[BEGIN TASK MATERIAL]

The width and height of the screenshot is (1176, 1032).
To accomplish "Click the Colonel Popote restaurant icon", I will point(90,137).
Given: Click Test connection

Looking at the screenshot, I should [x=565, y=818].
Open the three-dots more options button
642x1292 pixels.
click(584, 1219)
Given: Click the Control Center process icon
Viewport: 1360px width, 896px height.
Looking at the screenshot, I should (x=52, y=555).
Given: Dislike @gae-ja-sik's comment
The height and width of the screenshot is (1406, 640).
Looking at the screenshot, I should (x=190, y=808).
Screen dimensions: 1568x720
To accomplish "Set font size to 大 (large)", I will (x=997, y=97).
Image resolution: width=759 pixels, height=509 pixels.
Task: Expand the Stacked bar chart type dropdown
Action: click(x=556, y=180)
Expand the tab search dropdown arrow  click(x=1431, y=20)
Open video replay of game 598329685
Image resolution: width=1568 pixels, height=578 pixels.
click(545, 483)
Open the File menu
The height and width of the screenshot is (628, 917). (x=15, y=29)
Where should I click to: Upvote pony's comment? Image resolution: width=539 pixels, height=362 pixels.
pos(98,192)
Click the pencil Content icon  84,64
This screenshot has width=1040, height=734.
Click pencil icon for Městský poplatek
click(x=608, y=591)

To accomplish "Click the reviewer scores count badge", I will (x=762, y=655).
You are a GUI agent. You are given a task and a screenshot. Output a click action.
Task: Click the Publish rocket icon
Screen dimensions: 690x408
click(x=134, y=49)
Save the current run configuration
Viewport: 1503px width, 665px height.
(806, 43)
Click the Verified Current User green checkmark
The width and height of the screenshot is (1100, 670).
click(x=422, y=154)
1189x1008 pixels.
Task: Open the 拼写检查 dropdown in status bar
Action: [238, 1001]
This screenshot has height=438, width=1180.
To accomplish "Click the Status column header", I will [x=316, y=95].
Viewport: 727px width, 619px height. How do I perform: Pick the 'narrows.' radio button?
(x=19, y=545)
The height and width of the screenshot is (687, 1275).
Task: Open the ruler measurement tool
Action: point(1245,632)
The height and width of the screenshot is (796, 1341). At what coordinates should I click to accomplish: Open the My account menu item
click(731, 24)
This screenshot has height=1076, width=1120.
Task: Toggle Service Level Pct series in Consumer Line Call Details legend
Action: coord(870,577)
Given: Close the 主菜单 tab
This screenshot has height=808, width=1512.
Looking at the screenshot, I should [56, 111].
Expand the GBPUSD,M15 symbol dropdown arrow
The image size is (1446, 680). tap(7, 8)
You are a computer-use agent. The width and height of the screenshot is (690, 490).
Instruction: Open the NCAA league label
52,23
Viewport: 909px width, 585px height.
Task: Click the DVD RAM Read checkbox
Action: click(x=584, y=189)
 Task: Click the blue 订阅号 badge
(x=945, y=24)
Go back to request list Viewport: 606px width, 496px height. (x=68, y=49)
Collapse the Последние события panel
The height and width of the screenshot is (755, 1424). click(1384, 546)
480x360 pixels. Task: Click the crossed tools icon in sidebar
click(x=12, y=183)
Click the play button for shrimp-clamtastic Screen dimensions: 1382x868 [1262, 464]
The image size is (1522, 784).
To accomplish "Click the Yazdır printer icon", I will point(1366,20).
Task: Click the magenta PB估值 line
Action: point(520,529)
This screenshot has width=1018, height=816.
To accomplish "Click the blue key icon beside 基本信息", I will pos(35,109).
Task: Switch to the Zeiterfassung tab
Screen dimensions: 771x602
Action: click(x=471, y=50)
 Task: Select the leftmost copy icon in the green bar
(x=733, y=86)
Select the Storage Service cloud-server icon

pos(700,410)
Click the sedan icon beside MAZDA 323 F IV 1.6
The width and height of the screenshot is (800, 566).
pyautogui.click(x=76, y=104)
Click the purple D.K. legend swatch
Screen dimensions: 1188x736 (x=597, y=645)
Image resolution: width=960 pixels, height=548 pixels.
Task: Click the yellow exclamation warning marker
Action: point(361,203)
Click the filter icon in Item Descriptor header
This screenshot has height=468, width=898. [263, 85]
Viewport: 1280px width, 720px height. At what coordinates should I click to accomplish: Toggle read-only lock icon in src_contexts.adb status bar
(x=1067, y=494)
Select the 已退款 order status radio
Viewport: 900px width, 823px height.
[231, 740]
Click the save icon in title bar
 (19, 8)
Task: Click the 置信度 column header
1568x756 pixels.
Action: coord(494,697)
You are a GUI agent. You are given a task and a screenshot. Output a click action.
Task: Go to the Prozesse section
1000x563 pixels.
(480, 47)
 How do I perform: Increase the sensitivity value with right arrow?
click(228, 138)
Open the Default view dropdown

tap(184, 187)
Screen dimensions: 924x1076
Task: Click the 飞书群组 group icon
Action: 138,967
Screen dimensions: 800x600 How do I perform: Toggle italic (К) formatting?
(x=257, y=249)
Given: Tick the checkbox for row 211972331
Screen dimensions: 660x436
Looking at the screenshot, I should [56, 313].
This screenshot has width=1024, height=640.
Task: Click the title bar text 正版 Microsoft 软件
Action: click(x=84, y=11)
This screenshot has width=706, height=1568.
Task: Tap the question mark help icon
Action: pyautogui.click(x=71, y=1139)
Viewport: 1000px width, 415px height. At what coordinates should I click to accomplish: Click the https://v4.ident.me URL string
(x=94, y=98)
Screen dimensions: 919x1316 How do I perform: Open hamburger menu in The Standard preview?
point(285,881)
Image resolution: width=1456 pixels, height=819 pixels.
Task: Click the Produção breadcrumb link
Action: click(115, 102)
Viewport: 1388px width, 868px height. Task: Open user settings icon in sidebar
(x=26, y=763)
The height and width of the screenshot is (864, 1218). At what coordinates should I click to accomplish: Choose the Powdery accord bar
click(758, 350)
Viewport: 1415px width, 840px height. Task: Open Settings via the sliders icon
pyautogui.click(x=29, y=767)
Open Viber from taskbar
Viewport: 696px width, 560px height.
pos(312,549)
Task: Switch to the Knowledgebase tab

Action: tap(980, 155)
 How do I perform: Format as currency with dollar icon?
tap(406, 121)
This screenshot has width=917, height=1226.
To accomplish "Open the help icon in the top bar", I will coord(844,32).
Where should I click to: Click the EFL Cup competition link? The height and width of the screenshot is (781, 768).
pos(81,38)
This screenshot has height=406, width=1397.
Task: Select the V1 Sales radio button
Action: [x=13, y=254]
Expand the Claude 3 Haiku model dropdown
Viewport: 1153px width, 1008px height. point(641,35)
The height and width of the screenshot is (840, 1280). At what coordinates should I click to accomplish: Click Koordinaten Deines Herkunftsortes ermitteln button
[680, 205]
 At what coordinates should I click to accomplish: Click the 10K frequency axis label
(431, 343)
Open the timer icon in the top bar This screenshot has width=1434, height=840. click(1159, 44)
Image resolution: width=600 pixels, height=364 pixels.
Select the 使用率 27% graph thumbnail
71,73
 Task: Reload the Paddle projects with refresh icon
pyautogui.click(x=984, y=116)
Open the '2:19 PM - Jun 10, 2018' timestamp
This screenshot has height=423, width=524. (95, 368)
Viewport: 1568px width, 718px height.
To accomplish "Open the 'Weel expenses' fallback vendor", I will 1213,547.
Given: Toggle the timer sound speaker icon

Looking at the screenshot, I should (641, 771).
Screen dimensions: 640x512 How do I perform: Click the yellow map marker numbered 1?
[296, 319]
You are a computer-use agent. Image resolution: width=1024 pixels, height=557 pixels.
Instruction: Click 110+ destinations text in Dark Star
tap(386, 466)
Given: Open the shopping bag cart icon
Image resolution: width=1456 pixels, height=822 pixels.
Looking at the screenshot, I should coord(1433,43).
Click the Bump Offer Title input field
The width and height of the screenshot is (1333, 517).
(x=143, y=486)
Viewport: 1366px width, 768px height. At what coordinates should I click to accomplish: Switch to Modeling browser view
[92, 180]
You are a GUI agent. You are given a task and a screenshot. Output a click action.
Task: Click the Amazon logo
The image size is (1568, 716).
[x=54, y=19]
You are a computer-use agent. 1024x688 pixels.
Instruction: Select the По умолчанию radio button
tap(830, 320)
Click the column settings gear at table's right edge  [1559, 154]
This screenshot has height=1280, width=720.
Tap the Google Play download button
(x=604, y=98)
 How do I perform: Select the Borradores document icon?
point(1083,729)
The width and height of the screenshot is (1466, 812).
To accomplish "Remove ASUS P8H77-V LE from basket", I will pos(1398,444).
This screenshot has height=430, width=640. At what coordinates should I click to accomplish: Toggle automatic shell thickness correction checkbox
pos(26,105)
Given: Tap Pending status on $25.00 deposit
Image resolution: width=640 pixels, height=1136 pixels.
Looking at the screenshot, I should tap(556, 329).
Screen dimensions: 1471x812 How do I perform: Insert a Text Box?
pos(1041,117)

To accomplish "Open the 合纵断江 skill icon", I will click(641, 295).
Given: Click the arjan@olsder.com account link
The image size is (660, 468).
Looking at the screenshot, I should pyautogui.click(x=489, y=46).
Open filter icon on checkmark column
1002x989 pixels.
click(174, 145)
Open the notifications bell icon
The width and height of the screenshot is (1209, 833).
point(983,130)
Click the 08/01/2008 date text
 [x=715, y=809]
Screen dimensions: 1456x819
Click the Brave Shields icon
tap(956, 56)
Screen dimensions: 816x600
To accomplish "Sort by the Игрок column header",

[END TASK MATERIAL]

(AIM):
Update the records from the line with "Given: Tap Pending status on $25.00 deposit" to the line with "click(174, 145)", replacing "filter icon" with "sort icon" and leaving everything else unchanged. Return only those lines.

(OUTPUT OF THE EXERCISE):
Given: Tap Pending status on $25.00 deposit
Image resolution: width=640 pixels, height=1136 pixels.
Looking at the screenshot, I should tap(556, 329).
Screen dimensions: 1471x812 How do I perform: Insert a Text Box?
pos(1041,117)

To accomplish "Open the 合纵断江 skill icon", I will click(641, 295).
Given: Click the arjan@olsder.com account link
The image size is (660, 468).
Looking at the screenshot, I should pyautogui.click(x=489, y=46).
Open sort icon on checkmark column
1002x989 pixels.
click(174, 145)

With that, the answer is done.